Marshall Crenshaw Move Now EP on 10" Vinyl + Download
Born near Detroit, Michigan, Marshall Crenshaw began playing guitar at age ten and he received his first break playing John Lennon in the off-Broadway company of Beatlemania. In 1987, he played Buddy Holly in the Richie Valens biopic "La Bamba." While living in NYC, he recorded the single "Something's Gonna Happen" for Alan Betrock's Shake Records, which led to a deal with Warner Bros. Records.
His debut album, Marshall Crenshaw was acclaimed as a pop masterpiece upon its release in 1982 and established him as a first-rate songwriter, singer and guitarist. The record spawned the Top 40 single "Someday, Someway," which rockabilly singer Robert Gordon covered and scored a hit with a year earlier, and other classics such as "(You're My) Favorite Waste of Time," "Whenever You're On My Mind" and "Cynical Girl." The great songs continued with the Life's Too Short album on MCA ("Fantastic Planet of Love"), three albums for Razor & Tie and the 2009 release Jaggedland ("Someone Told Me," "Passing Through," "Never Coming Down").

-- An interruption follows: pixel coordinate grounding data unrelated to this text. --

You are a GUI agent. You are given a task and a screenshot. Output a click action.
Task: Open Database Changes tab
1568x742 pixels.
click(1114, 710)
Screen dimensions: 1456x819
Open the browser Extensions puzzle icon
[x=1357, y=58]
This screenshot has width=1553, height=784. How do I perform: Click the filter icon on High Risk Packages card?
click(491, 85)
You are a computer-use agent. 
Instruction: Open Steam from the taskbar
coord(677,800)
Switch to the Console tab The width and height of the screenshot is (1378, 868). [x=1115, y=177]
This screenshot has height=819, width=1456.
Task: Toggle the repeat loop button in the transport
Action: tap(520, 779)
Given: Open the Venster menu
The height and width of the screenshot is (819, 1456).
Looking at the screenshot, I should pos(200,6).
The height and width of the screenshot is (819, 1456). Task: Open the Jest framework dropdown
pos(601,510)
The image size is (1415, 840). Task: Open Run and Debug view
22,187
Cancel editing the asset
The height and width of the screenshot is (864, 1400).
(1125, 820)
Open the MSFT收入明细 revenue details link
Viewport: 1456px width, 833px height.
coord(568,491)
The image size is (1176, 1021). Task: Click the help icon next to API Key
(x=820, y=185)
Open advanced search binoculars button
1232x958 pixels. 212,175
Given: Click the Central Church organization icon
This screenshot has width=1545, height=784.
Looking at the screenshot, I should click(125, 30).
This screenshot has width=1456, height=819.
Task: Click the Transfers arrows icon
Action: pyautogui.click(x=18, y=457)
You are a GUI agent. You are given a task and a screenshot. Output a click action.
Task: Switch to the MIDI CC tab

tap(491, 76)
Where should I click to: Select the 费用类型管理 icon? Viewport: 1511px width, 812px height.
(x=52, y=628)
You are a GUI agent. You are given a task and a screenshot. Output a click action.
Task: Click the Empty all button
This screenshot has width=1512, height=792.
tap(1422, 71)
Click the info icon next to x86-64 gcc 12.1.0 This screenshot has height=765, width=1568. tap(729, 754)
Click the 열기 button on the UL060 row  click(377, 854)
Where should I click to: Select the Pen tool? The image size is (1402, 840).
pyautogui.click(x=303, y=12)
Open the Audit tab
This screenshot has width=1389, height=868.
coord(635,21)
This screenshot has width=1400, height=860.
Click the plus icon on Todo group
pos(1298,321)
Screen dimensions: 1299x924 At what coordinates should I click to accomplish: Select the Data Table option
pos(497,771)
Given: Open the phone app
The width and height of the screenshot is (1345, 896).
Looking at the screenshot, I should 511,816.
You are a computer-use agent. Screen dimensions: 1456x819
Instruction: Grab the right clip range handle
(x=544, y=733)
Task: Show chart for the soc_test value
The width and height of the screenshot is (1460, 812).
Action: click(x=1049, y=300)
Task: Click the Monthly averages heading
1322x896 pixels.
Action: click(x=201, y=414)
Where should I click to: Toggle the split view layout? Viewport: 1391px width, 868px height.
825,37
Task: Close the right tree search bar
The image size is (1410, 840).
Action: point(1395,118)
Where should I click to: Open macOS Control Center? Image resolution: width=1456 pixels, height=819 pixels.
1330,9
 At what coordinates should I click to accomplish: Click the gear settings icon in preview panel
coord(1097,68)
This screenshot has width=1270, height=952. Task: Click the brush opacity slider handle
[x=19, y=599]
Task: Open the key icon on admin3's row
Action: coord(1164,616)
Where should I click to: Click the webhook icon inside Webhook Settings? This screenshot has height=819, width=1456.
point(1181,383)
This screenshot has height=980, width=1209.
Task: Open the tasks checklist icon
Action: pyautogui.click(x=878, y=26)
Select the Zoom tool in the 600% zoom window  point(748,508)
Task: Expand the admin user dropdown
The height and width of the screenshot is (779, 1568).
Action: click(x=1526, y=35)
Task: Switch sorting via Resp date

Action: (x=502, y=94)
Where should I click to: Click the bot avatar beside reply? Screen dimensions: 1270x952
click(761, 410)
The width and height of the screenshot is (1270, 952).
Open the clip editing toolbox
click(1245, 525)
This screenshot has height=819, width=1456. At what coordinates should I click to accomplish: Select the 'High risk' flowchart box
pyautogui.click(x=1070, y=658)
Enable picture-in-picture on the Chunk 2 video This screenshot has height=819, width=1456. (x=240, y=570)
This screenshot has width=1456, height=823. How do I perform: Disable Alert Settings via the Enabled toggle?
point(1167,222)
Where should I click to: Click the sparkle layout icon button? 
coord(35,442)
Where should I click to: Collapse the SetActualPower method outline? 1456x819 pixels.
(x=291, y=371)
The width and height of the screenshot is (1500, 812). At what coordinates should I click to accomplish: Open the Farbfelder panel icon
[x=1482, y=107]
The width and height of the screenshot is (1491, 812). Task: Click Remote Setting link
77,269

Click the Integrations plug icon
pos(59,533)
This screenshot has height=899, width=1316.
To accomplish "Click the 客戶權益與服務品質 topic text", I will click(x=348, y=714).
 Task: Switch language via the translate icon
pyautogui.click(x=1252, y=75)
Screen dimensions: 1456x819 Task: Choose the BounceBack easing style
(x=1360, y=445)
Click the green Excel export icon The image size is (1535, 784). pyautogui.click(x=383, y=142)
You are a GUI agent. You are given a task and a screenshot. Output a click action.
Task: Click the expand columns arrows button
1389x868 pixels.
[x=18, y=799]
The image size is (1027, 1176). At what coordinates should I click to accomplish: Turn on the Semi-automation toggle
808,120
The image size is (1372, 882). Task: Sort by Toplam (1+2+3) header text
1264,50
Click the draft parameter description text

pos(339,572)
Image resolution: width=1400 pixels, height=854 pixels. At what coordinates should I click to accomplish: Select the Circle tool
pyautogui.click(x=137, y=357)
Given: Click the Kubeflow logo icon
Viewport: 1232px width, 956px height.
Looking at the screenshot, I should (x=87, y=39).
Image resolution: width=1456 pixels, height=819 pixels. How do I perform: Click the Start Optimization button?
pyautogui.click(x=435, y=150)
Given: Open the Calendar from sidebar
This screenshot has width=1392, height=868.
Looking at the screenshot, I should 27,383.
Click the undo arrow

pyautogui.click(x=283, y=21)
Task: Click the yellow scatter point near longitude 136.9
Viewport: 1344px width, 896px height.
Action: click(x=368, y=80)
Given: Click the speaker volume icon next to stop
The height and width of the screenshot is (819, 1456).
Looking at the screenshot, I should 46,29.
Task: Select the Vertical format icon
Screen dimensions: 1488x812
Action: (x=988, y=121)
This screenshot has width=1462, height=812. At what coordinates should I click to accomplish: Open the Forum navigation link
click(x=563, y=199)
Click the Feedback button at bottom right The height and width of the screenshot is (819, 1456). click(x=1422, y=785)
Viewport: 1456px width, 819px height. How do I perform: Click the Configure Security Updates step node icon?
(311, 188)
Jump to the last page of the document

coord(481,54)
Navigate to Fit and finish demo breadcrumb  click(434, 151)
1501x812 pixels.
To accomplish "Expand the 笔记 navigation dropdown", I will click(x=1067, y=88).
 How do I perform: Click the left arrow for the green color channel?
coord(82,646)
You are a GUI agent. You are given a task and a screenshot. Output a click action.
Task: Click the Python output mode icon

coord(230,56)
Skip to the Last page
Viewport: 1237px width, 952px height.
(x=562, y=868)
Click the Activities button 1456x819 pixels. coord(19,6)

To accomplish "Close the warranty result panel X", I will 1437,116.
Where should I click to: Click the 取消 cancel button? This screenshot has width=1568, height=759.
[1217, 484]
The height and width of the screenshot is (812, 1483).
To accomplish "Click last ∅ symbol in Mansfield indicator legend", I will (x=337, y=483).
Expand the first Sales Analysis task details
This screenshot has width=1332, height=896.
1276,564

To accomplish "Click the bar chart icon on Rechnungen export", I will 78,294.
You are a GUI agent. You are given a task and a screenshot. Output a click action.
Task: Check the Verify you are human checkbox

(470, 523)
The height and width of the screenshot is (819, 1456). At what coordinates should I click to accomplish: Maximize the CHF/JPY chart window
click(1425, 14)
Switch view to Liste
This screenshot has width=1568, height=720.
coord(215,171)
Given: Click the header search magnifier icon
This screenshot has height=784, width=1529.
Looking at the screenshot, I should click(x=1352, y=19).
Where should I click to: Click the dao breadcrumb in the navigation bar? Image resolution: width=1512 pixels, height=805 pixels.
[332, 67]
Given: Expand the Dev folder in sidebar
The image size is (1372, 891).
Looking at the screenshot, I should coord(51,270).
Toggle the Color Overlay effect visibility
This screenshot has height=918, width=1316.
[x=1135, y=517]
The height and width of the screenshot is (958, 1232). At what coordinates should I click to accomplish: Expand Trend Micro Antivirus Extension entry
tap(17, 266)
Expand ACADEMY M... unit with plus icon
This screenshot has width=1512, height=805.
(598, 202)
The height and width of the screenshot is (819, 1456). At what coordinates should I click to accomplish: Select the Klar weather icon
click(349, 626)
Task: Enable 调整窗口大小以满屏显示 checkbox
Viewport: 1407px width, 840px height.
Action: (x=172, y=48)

Crenshaw's most recent project has been a series of exclusive three-song 10-inch, 45-rpm vinyl EPs sold individually or as an annual subscription, six of which the artist plans to release over a two-year period. Each EP will consist entirely of newly recorded, never-before-released material, encompassing a new original Crenshaw composition, a classic cover tune, and a new reworking of a time-honored favorite. "I really do think that vinyl sounds best, and that playing a vinyl record is still the optimum listening experience," Crenshaw asserts. "And with the sound quality that you get at 45 rpm, I think that these things are going to deliver the goods, sonically."
His 3-track Move Now EP features the new title cut, the Lovin' Spoonful cover "Didn't Want To Have To Do It," off of their 1966 Daydream album, and "L.W.O. Karaoke," an instrumental version of “Little Wild One.” “I’ve always put a great deal of care into the albums I’ve made,” Crenshaw adds. “But as a listener, I’ve always been a singles guy and an individual-tracks guy. I’m looking forward to creating a steady output of music in small batches, rather than being stuck in a cave for months and stockpiling a whole bunch of music and dumping it out all at once. Now, when I finish something, I get to put it out, instead of having to wait until I’ve got 12 more.”